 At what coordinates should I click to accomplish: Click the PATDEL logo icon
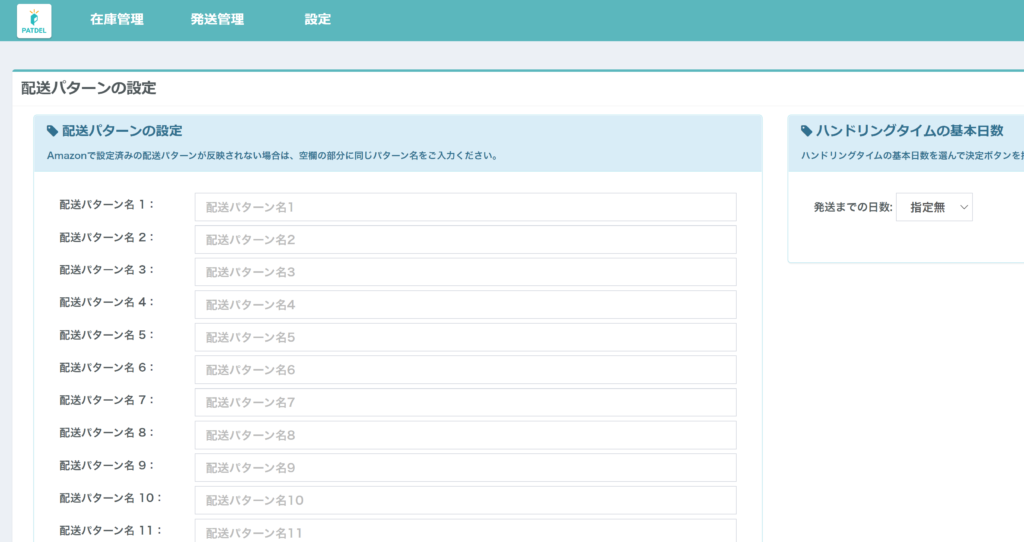tap(34, 21)
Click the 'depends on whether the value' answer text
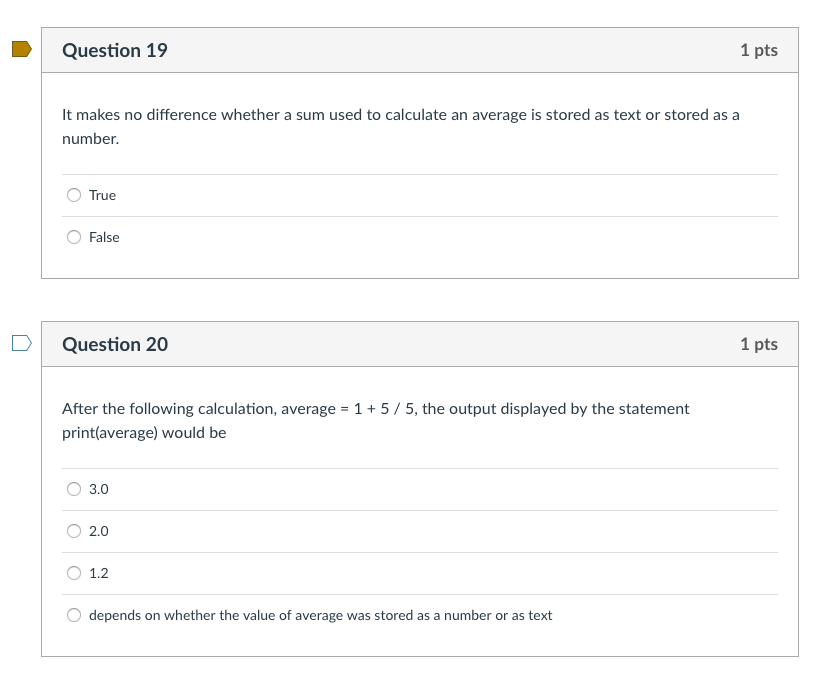Screen dimensions: 832x679 [x=320, y=615]
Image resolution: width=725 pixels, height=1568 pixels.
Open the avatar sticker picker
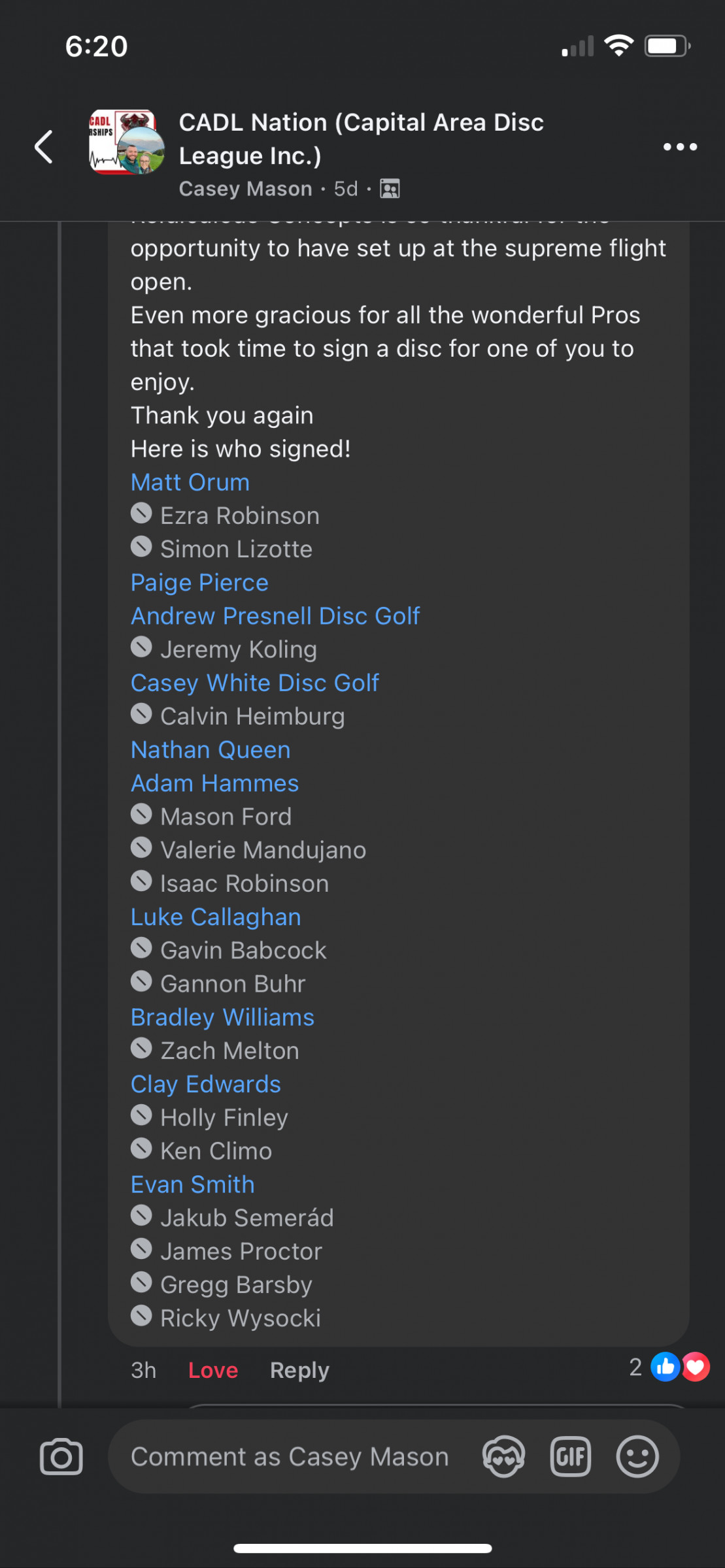coord(503,1457)
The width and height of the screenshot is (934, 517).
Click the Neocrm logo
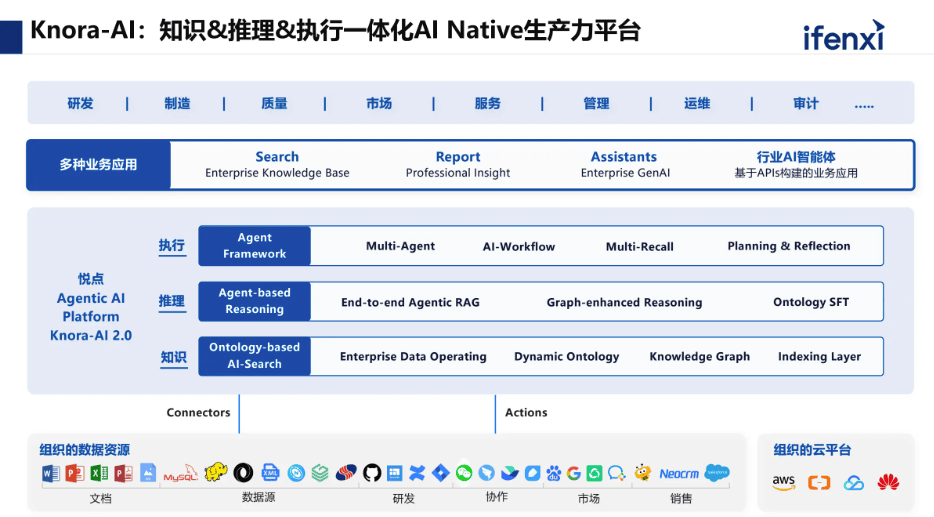[679, 473]
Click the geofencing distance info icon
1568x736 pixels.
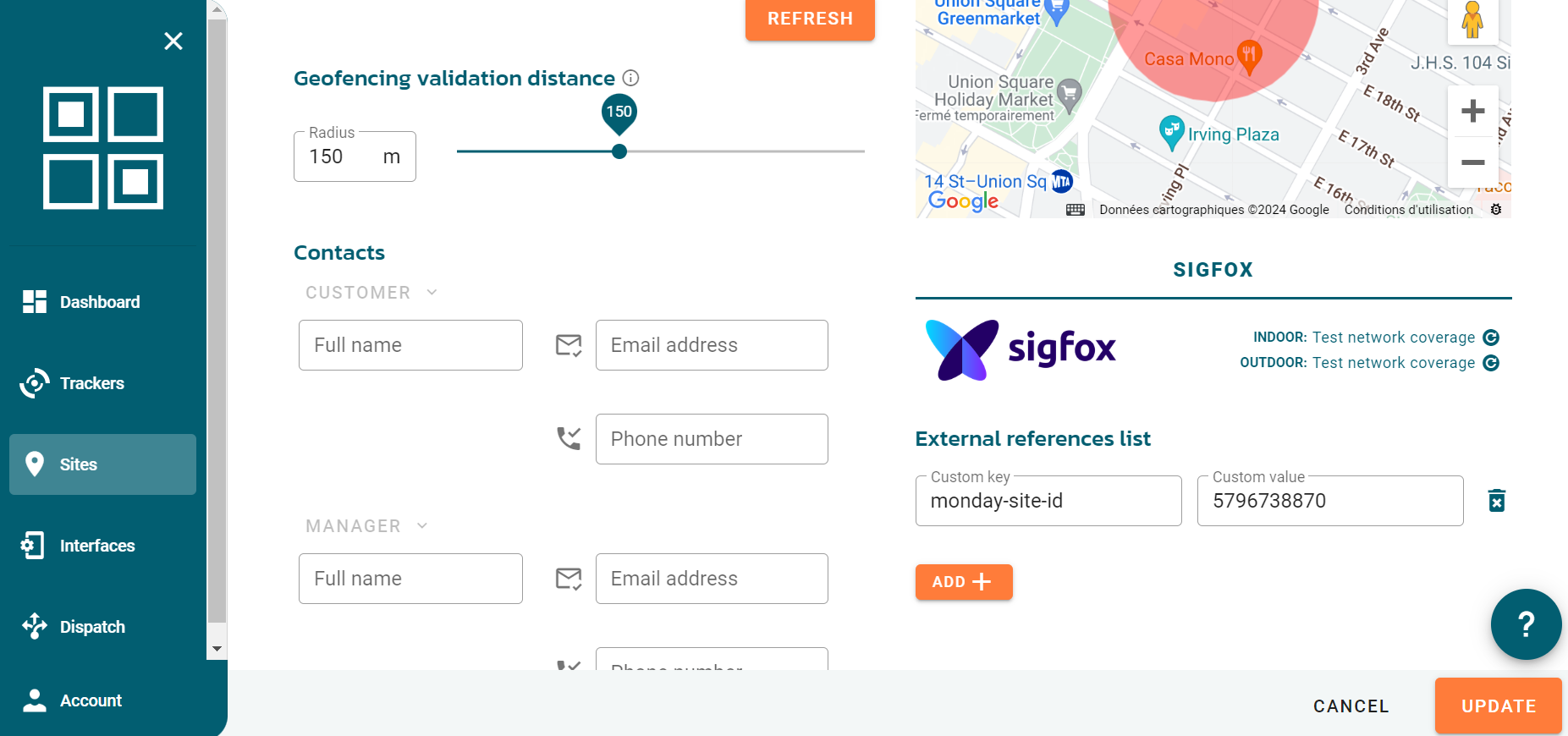(630, 78)
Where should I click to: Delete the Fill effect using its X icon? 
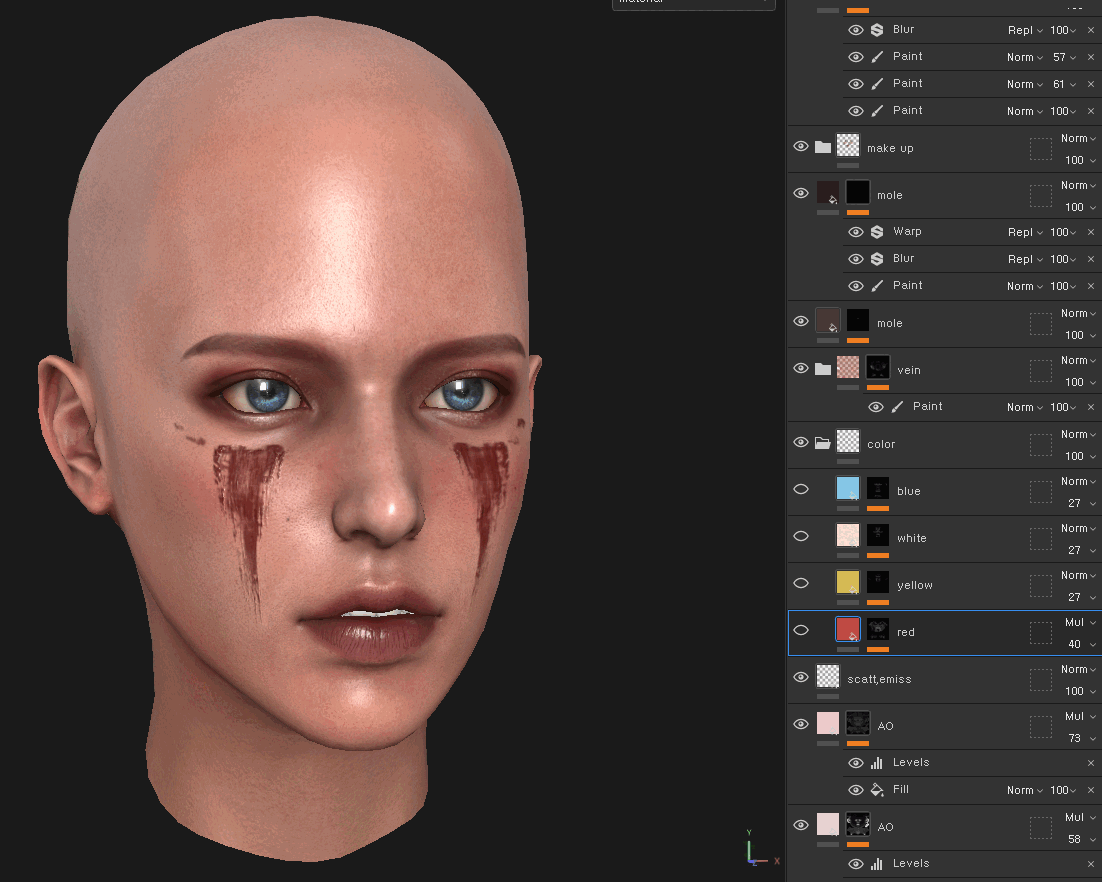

+++++

- **What the exercise asks**: Leave the pictures out, then output exactly the lines from the "Click the Neocrm logo" line through the end of the records above, and no others.

- **Exercise output**:
Click the Neocrm logo
[679, 473]
Click the geofencing distance info icon
1568x736 pixels.
(630, 78)
Where should I click to: Delete the Fill effect using its X icon? 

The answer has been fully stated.